NOTE 2 The mapping specification is specified in 5.1. It shows how the information requirements are met by using common resources and constructs defined or imported in the MIM schema of this application module.
This clause defines the information requirements to which implementations shall conform using the EXPRESS language as defined in ISO 10303-11. The following begins the Maths_space_arm schema and identifies the necessary external references.
EXPRESS specification:
*)
SCHEMA Maths_space_arm;
(*
The following EXPRESS interface statement specifies the elements imported from the ARM of another application module.
EXPRESS specification:
*)
USE FROM
Maths_value_arm;
--
ISO/TS 10303-1092
(*
NOTE 1 The schemas referenced above are specified in the following part of ISO 10303:
Maths_value_arm ISO/TS 10303-1092
NOTE 2 See Annex C, Figures C.1and C.2 for a graphical representation of this schema.

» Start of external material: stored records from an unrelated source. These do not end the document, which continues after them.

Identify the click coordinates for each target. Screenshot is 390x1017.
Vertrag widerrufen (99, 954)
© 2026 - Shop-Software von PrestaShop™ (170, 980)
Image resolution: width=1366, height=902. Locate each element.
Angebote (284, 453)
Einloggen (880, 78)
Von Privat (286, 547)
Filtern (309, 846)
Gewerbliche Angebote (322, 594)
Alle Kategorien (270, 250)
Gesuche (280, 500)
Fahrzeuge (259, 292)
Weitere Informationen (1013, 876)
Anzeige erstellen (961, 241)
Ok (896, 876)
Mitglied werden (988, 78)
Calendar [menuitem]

This subclause specifies the ARM entity for this module. The ARM entity is an atomic element that embodies a unique application concept and contains attributes specifying the data elements of the entity. The ARM entity and definition is specified below.
A Maths_space is a set of things for which mathematical functions are defined.
NOTE The details of the attributes of Maths_space are described in ISO 10303-50, and are not repeated here.
The following subtypes of Maths_space are within the scope of this part of ISO 10303:
A Maths_space that is one of:
A Maths_space that is an finite set of mathematical values and that has these values explicitly stated.
A Maths_space that is an integer interval, bounded above, bounded below, or bounded both above and below.
A Maths_space that is an real interval, bounded above, bounded below, or bounded both above and below. Each bound can be either open or closed.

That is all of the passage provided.